Happy Spring!
Yes, I know. It has been months since I have written in this blog. “Too busy,” I shrug off an answer when my friends ask me why. The truth is, sometimes, life slaps you down so hard it takes some time to get up. It’s happened before, and always, I managed to get up, though barely. This time, it took a toll on me, and even writing was no longer a safe harbor.
The tragic news came on Thanksgiving Day, right after we had enjoyed a great meal, a wonderful Thanksgiving with family. I look back now and realize God was still kind. When I received the news, He made sure I was surrounded and comforted by family. If a big storm had to hit me, I was in good company.
It’s taken months to get back on my feet. Some days I would even wonder how long I could keep it all together. Since then, Christmas has passed, we greeted a new year, and now, it is spring. Friends have visited, I’ve attended celebrations, loved ones have passed on and I have managed to continue to bury myself in my work and dote on my loved ones. I am grateful for the friends who know and who are brave enough to ask me how I am. Sometimes I can talk about it; other times, I just can’t. But they ask anyway, and it’s nice to know they care.
I know that no family in this world goes through life unscathed. Rich or poor, we have all had our share of problems. For years I have wondered, can anyone have a problem as unbearable as mine? For it’s a problem that won’t go away for many years, if at all.
The past months I’ve come to fully accept and also realize that things could be worse. I have friends who have close relatives who have “disappeared” and have found no closure; then there are those with a son or daughter in the military, stationed in the Middle East, and each day, they worry whether they will ever see their child again. Then there’s the tragedy in Japan, watching your family being swept away by the tsunami. There are those caring for relatives with debilitating sicknesses. Yes, no one goes through life unscathed.
In the past months I’ve also learned to compartmentalize my worries and try to dismiss the needless anxieties – to accept the things I cannot change and not dwell on them so much that it brings me (and the ones I love) down. And not to worry too much about the future. As my dad used to say, “God will provide.”
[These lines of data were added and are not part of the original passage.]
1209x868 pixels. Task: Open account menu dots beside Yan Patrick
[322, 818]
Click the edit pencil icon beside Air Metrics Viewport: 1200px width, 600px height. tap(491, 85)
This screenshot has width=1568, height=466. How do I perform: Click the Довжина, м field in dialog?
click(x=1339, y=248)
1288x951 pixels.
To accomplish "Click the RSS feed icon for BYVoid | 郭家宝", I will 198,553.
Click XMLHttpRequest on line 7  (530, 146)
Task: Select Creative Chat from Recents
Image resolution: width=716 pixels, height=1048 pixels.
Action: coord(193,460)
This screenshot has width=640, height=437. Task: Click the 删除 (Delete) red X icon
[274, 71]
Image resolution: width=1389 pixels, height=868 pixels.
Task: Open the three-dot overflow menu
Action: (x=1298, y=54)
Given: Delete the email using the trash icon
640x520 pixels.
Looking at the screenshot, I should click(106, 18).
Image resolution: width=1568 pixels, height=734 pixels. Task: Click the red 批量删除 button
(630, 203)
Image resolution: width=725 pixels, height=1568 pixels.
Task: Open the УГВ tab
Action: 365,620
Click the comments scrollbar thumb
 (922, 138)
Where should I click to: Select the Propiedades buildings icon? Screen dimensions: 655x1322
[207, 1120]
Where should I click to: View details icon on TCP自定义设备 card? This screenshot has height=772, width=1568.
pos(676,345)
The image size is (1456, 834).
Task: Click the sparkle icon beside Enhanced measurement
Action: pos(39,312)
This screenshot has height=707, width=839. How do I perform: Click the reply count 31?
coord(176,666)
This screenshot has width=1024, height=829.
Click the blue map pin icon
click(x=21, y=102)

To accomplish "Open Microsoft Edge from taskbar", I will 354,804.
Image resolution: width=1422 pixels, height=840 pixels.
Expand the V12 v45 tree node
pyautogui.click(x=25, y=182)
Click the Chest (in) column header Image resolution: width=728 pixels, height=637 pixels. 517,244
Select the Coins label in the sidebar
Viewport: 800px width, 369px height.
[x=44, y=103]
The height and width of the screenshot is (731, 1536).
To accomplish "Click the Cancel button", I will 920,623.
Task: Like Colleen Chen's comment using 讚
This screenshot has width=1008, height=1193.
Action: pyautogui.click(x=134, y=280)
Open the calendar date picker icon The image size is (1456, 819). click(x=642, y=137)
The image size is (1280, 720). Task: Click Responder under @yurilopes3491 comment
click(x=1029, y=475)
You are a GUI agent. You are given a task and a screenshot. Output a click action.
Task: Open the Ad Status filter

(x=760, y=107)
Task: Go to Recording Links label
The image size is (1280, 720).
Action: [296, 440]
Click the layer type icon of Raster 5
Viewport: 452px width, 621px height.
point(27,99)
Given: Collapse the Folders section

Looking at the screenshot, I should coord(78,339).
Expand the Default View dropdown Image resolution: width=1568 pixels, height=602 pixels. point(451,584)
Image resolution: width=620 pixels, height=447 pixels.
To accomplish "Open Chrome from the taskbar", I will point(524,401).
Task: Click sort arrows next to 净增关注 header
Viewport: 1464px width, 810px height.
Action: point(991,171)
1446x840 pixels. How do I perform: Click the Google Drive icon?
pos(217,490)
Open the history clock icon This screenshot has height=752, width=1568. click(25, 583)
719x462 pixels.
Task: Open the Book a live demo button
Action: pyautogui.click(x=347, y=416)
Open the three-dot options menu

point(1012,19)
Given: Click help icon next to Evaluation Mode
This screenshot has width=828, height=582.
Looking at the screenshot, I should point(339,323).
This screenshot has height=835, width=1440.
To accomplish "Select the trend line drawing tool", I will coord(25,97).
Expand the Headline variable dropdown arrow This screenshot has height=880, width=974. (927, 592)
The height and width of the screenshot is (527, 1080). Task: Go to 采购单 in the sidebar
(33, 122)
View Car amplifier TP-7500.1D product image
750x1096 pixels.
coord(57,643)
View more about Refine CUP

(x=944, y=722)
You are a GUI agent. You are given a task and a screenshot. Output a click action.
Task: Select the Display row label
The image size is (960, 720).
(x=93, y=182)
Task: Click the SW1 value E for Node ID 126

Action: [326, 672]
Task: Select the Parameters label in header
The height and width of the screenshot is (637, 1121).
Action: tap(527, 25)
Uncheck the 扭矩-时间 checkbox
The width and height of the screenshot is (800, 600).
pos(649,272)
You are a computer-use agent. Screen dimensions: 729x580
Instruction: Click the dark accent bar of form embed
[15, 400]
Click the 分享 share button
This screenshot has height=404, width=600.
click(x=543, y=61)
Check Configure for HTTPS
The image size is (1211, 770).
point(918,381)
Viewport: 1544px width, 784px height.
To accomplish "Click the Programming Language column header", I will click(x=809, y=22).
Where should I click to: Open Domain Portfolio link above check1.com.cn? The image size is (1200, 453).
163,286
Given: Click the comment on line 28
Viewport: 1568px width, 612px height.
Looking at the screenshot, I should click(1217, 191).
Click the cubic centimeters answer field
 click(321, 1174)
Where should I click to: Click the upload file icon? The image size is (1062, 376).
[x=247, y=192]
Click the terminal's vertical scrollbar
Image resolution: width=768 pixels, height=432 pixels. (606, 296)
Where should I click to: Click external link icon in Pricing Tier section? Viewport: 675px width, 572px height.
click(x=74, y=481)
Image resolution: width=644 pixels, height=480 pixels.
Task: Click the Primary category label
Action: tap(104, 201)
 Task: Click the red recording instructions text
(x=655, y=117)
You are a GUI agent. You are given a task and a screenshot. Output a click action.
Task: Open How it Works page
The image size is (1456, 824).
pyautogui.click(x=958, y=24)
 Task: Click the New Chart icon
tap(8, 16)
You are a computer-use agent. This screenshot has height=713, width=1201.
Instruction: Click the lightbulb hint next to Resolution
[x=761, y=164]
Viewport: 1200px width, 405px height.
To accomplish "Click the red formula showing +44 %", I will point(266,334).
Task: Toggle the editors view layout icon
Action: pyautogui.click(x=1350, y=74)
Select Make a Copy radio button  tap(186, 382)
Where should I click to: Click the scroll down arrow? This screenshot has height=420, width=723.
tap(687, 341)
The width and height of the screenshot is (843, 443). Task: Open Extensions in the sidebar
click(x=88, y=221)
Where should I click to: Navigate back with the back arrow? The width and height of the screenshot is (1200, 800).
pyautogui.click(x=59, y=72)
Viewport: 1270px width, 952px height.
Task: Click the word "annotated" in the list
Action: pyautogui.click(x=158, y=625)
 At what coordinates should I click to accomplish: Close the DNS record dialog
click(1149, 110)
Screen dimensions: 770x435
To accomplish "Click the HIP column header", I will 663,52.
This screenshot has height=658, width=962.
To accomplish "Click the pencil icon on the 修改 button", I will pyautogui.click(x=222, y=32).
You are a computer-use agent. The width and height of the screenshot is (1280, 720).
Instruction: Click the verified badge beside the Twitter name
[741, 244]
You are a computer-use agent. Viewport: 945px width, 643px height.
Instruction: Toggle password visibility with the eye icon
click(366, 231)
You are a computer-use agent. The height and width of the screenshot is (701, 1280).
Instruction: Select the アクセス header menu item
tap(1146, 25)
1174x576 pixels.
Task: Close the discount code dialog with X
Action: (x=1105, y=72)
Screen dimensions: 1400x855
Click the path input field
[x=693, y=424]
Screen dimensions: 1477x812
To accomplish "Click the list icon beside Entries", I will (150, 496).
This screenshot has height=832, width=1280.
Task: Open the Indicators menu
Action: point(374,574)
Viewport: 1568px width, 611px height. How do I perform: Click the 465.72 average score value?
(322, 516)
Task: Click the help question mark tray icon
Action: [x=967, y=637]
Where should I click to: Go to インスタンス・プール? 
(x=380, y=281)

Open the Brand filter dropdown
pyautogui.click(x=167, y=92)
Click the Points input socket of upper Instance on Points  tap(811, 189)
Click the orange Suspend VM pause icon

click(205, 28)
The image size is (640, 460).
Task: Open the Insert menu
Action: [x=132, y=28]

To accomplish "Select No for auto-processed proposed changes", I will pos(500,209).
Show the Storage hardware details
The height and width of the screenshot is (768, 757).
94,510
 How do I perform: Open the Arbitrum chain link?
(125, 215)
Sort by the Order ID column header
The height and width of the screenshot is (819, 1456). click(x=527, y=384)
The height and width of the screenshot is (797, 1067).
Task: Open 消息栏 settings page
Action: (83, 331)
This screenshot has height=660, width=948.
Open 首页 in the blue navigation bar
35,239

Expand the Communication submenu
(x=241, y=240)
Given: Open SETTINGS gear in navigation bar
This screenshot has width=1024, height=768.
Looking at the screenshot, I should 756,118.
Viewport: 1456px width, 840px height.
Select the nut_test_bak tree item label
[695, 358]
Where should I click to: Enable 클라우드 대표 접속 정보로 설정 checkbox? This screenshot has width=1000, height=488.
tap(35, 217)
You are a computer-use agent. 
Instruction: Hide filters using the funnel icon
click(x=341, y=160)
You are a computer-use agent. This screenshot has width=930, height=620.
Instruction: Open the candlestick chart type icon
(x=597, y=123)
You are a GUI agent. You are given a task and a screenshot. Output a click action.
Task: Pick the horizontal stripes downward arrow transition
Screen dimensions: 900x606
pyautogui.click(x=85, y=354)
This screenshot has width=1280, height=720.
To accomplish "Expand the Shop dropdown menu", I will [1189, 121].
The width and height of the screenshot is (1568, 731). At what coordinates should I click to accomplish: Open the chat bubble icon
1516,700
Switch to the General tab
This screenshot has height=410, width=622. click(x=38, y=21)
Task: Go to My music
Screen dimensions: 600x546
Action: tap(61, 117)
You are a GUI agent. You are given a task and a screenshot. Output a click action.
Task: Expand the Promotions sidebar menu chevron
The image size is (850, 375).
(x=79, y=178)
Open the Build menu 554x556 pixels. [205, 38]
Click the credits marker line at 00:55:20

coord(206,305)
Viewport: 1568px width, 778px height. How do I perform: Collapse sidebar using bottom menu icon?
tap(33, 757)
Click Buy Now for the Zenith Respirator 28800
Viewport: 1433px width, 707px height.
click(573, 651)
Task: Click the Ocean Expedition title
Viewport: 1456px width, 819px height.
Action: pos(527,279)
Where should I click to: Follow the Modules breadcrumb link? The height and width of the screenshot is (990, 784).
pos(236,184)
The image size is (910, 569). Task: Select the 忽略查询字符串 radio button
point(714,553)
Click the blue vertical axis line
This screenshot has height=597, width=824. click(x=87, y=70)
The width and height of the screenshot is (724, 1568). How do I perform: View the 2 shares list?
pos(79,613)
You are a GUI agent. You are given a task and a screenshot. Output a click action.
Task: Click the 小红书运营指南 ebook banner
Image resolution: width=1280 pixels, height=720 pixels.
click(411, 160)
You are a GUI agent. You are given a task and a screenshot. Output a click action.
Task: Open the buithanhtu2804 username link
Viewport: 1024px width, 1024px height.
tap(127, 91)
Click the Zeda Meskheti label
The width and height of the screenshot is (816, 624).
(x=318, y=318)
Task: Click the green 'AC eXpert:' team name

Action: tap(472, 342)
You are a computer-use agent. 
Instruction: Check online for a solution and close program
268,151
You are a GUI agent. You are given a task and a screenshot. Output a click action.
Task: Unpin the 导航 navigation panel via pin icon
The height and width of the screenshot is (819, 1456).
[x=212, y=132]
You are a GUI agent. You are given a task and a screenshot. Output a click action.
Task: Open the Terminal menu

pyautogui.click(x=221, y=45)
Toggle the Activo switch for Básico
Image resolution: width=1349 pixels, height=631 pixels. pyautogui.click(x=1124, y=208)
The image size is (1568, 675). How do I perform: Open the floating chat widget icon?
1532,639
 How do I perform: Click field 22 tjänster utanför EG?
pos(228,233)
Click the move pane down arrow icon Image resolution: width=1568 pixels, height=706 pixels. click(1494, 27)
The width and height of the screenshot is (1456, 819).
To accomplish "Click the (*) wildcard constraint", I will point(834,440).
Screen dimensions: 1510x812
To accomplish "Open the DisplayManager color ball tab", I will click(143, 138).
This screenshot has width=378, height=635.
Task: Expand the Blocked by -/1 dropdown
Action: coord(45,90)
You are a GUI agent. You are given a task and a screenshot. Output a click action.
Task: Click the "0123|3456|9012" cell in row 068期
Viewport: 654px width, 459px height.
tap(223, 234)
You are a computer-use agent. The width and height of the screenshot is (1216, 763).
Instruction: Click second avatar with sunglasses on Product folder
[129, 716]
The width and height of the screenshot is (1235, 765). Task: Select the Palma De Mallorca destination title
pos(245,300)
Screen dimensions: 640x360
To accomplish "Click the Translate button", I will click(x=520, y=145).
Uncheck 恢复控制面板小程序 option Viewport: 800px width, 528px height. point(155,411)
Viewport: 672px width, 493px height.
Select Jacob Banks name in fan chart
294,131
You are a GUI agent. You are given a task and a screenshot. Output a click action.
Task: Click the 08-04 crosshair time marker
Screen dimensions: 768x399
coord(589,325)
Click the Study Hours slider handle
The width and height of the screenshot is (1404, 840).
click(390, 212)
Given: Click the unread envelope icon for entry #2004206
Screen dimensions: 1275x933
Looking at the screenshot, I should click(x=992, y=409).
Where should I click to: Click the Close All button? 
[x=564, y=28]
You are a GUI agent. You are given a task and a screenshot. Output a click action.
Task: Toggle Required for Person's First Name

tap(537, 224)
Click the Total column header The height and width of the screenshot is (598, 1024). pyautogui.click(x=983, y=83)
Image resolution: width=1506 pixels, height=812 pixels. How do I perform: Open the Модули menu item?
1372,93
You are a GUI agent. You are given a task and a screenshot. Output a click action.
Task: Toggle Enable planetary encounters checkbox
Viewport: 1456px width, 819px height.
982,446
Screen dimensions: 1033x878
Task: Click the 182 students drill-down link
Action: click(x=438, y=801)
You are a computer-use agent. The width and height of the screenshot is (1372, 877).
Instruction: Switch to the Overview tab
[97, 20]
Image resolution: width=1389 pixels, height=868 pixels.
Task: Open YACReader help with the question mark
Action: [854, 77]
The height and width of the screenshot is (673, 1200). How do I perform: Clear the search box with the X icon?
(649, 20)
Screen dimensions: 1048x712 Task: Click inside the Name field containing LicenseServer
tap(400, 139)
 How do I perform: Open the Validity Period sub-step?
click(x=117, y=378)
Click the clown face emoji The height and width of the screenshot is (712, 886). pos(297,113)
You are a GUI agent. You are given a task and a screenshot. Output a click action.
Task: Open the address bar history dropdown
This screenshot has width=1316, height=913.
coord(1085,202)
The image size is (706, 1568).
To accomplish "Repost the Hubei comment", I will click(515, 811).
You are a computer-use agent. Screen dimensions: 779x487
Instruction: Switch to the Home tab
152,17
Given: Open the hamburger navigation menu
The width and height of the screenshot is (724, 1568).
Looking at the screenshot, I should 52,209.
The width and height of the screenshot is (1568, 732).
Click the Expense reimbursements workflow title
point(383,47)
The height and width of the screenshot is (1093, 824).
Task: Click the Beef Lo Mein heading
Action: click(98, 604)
Just the other day I came across one of the columns my parents wrote in a weekly Philippine magazine. They related the story of some blind beggars in an Italian town. A man observed that one blind man seemed to be receiving more money than the others. Curious, the man approached the blind man and saw a small sign hanging across his chest. On it were written the words: “It is April, and I am blind!”
With April here, I think about this story and open my eyes to everything I didn’t see because I was dwelling on my sorrows. That radiant sun, the beautiful sky and stars aglow, the glorious sunset, the flowers that are now starting to bloom. I think of my very favorite Bible verses in Matthew 6:26-34. These words calm me:
26 Look at the birds of the air: they neither sow nor reap nor gather into barns, and yet your heavenly Father feeds them. Are you not of more value than they?
27 And which of you by being anxious can add a single hour to his span of life?
28 And why are you anxious about clothing? Consider the lilies of the field, how they grow: they neither toil nor spin,
29 yet I tell you, even Solomon in all his glory was not arrayed like one of these.
30 But if God so clothes the grass of the field, which today is alive and tomorrow is thrown into the oven, will he not much more clothe you, O you of little faith?
31 Therefore do not be anxious, saying, ‘What shall we eat?’ or ‘What shall we drink?’ or ‘What shall we wear?’
32 For the Gentiles seek after all these things, and your heavenly Father knows that you need them all.
33 But seek first the kingdom of God and his righteousness, and all these things will be added to you.
34 “Therefore do not be anxious about tomorrow, for tomorrow will be anxious for itself. Sufficient for the day is its own trouble.
His message is clear, isn’t it? May God protect me from needless anxiety. Keep me strong and let me continue to have faith. If God takes care of the trees, the flowers and birds, what more you and I, right?
It is April. The storm has passed for now and the sun is shining. Happy Spring!